Regarding mergers, Baer said that the DOJ “should only consider remedies that effectively resolve the competitive concerns and protect the competitive process.” He indicated that some deals are nearly unfixable and noting that litigation is not DOJ’s preferred option, Baer warned that reaching a consent decree takes time and cautioned parties against waiting until late in an investigation to engage the DOJ in negotiations. The proposed acquisition of Grupo Modelo by Anheuser-Busch InBev initially included a component addressing antitrust concerns, but the DOJ wanted more. Baer used the consent decree in that matter to highlight important provisions in “an effective merger remedy:” structural relief, a fully-vetted up-front buyer, a monitoring trustee and a conveyance of intellectual property and know-how.
For civil non-merger remedies, Baer pointed to the e-books litigation involving Apple and five of the six largest publishers in the United States. In prosecuting Apple for its role in the civil price-fixing conspiracy, DOJ was seeking a remedy “that would stamp out any lingering effects of the conspiracy,” prevent similar conduct in the future, and ensure Apple’s compliance, with “success … measured not by [DOJ’s] ability to prove the violation, but rather by the effectiveness of the remedies … obtained.” Baer believes the final judgment accomplishes this through antitrust compliance requirements, including an external compliance monitor.

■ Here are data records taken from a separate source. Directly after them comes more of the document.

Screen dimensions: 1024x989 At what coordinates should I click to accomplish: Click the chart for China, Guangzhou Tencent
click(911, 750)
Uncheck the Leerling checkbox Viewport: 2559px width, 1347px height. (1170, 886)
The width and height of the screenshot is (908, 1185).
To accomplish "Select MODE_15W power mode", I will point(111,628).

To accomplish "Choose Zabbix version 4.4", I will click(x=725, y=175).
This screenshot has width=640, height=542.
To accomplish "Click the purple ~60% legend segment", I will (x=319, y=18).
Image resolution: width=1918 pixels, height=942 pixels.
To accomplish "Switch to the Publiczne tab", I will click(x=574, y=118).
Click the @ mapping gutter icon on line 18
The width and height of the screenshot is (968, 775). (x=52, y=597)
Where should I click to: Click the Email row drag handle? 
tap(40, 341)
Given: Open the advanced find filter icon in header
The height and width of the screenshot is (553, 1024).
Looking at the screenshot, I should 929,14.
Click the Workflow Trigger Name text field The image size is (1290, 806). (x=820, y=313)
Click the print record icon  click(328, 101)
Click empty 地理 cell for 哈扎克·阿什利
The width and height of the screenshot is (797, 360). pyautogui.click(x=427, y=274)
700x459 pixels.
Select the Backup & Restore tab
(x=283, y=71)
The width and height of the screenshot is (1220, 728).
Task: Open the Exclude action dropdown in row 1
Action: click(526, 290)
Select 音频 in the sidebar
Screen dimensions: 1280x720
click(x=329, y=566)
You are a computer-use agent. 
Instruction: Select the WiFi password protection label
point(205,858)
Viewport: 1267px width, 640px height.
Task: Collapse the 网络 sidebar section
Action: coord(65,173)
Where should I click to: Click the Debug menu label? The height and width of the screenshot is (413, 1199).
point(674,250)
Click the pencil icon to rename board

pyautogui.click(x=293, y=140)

Baer said that civil disgorgement is appropriate where an offending party would have otherwise “retained the monetary benefits of its anticompetitive conduct.” He also indicated that it would be a remedy considered in both merger and conduct cases. Pointing to the “broader legal landscape” and what some observers see as hurdles in private antitrust cases, Baer said that the DOJ would take into account the likelihood of success in private actions when it fashions its public remedies.
For criminal remedies, Baer discussed DOJ’s prosecution of AU Optronics Corporation, its U.S. subsidiary and two top executives for a criminal price-fixing conspiracy. The remedy included a $500 million fine, probation and an independent monitor to oversee an antitrust compliance program.
Baer appears open to developing creative remedies to achieve outcomes the agency finds most effective in “remedy[ing] anticompetitive conduct and guard[ing] against any recurrence.” Throughout the speech he emphasized the use of external monitors (the costs of which are borne by the offending parties) and difficult remedies to “fix” past offenses, including disgorgement and unwinding consummated mergers.